INPUT FOR THIS TASK »
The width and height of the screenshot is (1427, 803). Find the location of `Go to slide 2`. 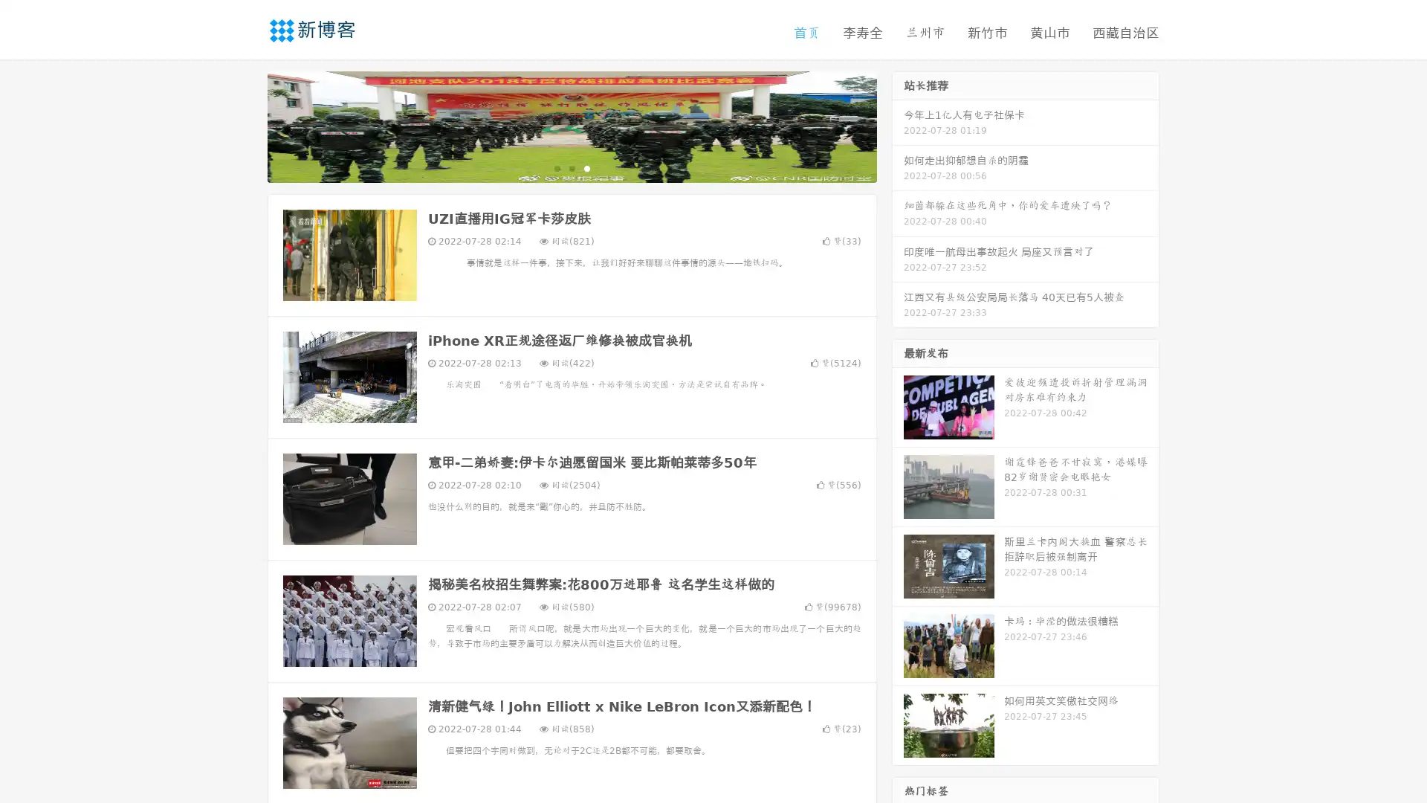

Go to slide 2 is located at coordinates (571, 167).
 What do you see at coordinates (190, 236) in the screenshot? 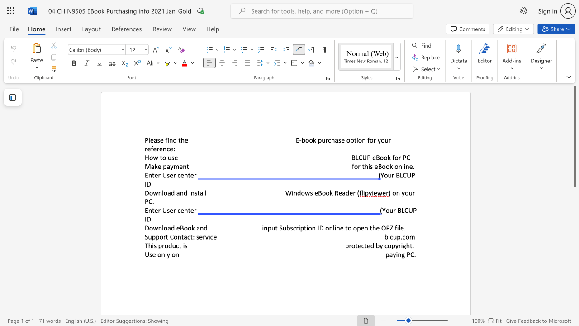
I see `the subset text "t: servic" within the text "Support Contact: service"` at bounding box center [190, 236].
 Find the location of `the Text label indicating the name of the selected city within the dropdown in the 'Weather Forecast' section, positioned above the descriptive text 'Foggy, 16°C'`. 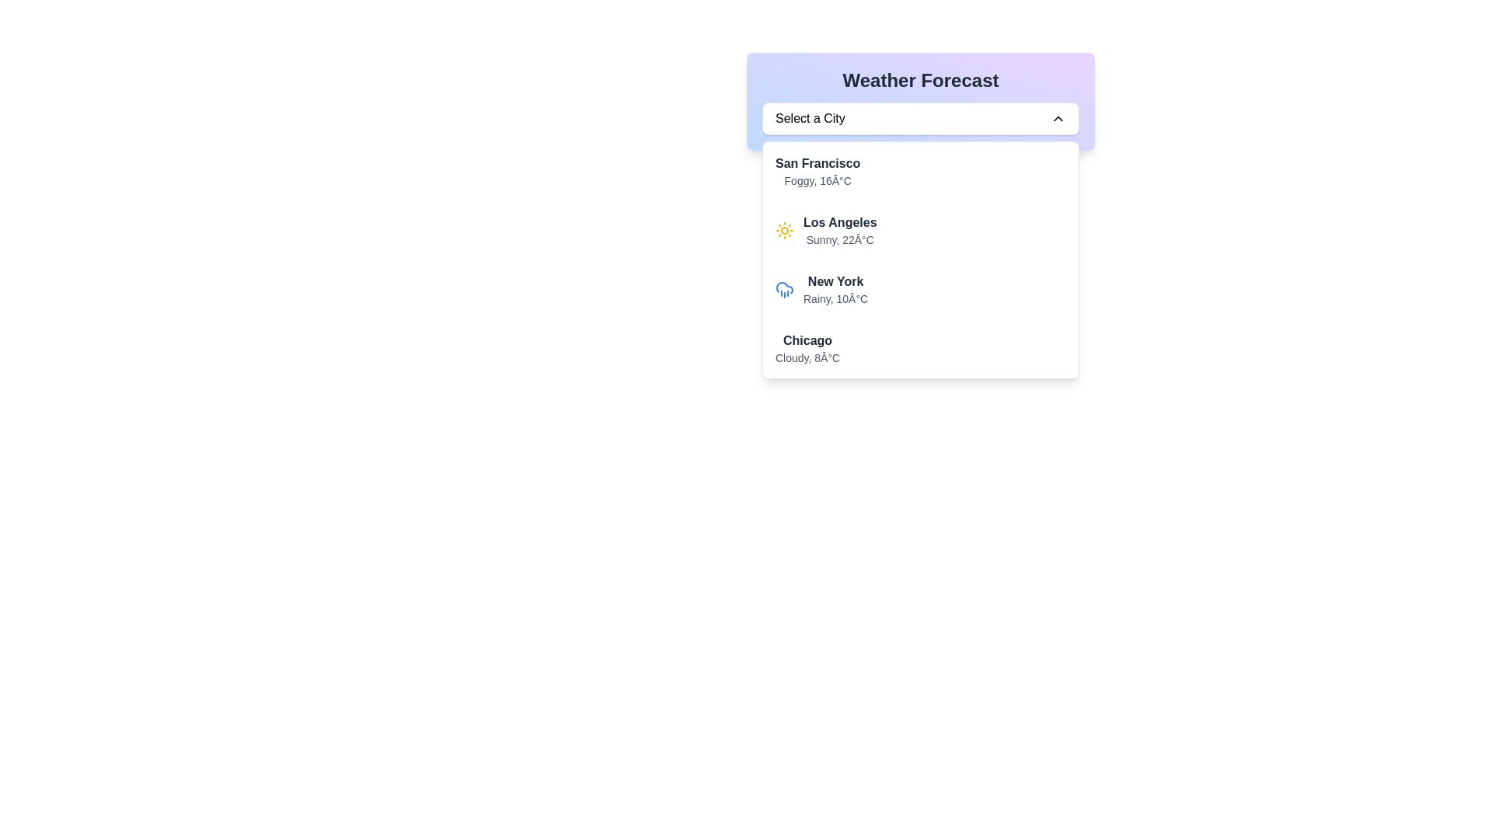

AIM OF THE EXERCISE » Reproduce the lines above verbatim, without the pictures.

EXERCISE RESPONSE »
The width and height of the screenshot is (1427, 803). Find the location of `Go to slide 2`. 

Go to slide 2 is located at coordinates (571, 167).
 What do you see at coordinates (190, 236) in the screenshot? 
I see `the subset text "t: servic" within the text "Support Contact: service"` at bounding box center [190, 236].
 Find the location of `the Text label indicating the name of the selected city within the dropdown in the 'Weather Forecast' section, positioned above the descriptive text 'Foggy, 16°C'`. 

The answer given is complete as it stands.